At the appointed start time of the unveiling, a man in a suit walked to the podium in front of the sculpture and adjusted the microphone.
“Hello and thank you all for coming out on this wonderful springday. My name is Michael Haller. I am legal adviser to the Fruit Box Foundation, which I am sure you have all learned about through the media in the past few months. Thanks to a very generous endowment from the estate of the late Whitney P. Vance, the Fruit Box Foundation is dedicating this park today in honor of Mr. Vance. We are also announcing plans to purchase and renovate four historic structures in the Arts District. These will be dedicated live-work complexes offering affordable housing and studio space for this city’s artists.
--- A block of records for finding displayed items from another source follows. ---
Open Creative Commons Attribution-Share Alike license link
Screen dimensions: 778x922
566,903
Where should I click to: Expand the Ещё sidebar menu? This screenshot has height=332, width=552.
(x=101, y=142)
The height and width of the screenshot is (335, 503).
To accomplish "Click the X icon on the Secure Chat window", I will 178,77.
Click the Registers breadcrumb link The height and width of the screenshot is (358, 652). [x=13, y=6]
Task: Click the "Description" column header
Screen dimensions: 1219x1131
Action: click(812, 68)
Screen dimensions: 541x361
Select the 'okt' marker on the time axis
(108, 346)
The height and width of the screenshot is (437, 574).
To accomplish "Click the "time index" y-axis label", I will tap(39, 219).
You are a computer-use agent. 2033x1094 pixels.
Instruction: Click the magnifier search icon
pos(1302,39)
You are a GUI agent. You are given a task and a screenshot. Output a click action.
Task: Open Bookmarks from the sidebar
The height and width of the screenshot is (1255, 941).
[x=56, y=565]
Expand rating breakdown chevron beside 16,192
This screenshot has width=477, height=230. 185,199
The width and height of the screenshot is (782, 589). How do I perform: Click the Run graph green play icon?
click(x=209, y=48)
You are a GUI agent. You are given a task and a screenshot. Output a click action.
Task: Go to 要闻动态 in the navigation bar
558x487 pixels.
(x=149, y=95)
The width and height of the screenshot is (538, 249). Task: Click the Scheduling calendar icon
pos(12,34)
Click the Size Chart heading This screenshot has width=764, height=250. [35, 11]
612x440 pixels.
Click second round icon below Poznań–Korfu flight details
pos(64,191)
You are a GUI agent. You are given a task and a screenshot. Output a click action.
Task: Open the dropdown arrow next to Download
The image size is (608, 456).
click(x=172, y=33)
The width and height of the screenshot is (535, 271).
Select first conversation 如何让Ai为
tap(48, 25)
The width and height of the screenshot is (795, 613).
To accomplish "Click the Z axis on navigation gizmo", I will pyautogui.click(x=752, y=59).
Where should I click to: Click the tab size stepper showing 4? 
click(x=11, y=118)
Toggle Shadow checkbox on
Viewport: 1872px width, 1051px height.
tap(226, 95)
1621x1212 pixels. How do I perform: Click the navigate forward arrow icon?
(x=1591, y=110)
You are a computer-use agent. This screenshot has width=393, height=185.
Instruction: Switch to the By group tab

The Fruit Box-”
Haller had to stop because of the applause from those seated in front of him. He smiled, nodded, and then continued.
“The Fruit Box Foundation has additional plans for the area as well. More structures containing affordable housing and studio space, more parks, and more consignment galleries. They call this area the Arts District, and the Fruit Box Foundation-its very name tied to the creative history of this neighborhood-will continue to strive to keep it a vibrant community of artists and public art.”
More applause broke into Haller’s speech and he waited it out before continuing.
“And finally, speaking of artists and public art, we are very proud today to dedicate this park with the unveiling of a sculpture created by Vibiana Veracruz, artistic director of the Fruit Box Foundation. Art speaks for itself. So, without delay, I give you ‘The Wrong Side of Goodbye.’”
In dramatic fashion the crane raised the shroud, revealing a sculpture of shining white acrylic. It was a diorama like Bosch had seen in Vibiana’s loft the previous year. A multitude of figures and angles. The base of the sculpture was the mangled fuselage of a helicopter lying on its side, a piece of a broken rotor blade sticking up like a tombstone. From the open side door of the craft rose hands and faces, soldiers looking and reaching up for rescue. The figure of one soldier rose above the rest, his full body up and through the door, as if pulled from the wreckage by theunseen hand of God. One of the soldier’s hands reached with splayed fingers toward the heavens. From his angle Bosch could not see the face of the soldier but he knew who he was.
And standing next to the torso of the fallen helicopter was the figure of a woman holding a baby in her arms. The child was faceless but Bosch recognized the woman as Gabriela Lida and the mother-daughter pose of the photo from the beach at the del Coronado.
Deep applause greeted the unveiling but at first there was no sign of the sculptress. Then Bosch felt a hand touch his shoulder and he turned to see Vibiana passing behind him on her way to the podium.
As she turned up the middle aisle, she glanced back at him and smiled. Bosch realized in that moment that it was the first time he had ever seen her smile. But it was a lopsided smile he knew he had seen before.